>> For me it just means that you need to put additional restrictions of what you can do in math so that kind of statement is excluded from math.
The thing about Godel's proof is that he didn't just come up with one example of a "this statement is not provable" sentence; he proved that any sufficiently complex math system will have unprovable sentences (some true, some false, some you'll never be able to know). And "sufficently complex" is not all that complex! So if you want to be able to do calculus, or even most arithmetic, you can't just "put additional restrictions ... so that kind of statement is excluded from math."
He proved that any sufficiently complex math system will have unprovable sentences.
That's mostly because "sufficiently complex" is defined by mathematicians, not computer scientists. In particular, it includes infinities, which do not exist in the physical universe. Godel's proof requires allowing unlimited depth recursion, which does not exist in the physical world.
The halting problem is decidable for any deterministic system with finite memory. Either you halt, or you repeat a state. This covers most real-world computer programs.
There's a useful subset of arithmetic and logic which is completely decidable. It contains integer addition, subtraction, multiplication by constants, and all the logic operators. This covers most subscript checking in programs, which is quite useful. You can probably add modular arithmetic with a fixed upper bound to that subset.
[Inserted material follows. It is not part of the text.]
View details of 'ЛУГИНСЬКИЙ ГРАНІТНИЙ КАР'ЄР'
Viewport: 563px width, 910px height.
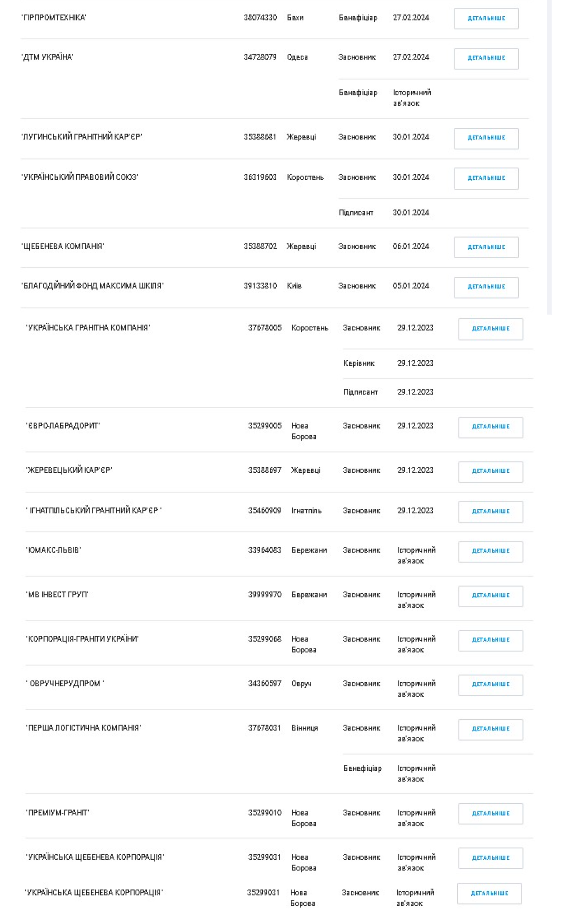point(486,138)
Now, some systems may require very large amounts of work to prove, but that's different from being undecidable. "Very large" is not infinite. That heads us off into the theory of lower bounds, P = NP, and all that, where there are still many open questions.
This knocks out many of the sillier claims about undecidability making something impossible in the real world.
>In particular, it includes infinities, which do not exist in the physical universe.
Bold claim. As far as I know the centers of black holes are indeed non-removable singularities of (some) solutions to GR equations.
What's funny is I had a debate with a cosmologist where I was on your side of the debate because he was a mathematical realist (and therefore forced to reconcile the same divergences with the "reality" of math).
> The halting problem is decidable for any deterministic system with finite memory. Either you halt, or you repeat a state. This covers most real-world computer programs.
Problem being that you cannot decide whether a system with such finite memory halts without using another different system that has even more memory. And if that larger system doesn't "real-world" exist, can you truly say that the halting problem is decidable?
You can determine if a program halts by running two copies in lockstep, one at half the speed of the other. If their states are ever the same after the first step, they're in an infinite loop.
That was actually used in an early batch system for running student jobs in an interpreter. A successful student job ran for under a second; one in a loop ran for 30 seconds until it was killed for taking too long. So detecting simple loops, even with substantial extra overhead, was worth it.
Yes, but the point is, if you have an amount of memory M, there exists an amount of memory N for which there is no program that fits into M that can successfully predict whether an arbitrary that fits into N will halt. No infinites required.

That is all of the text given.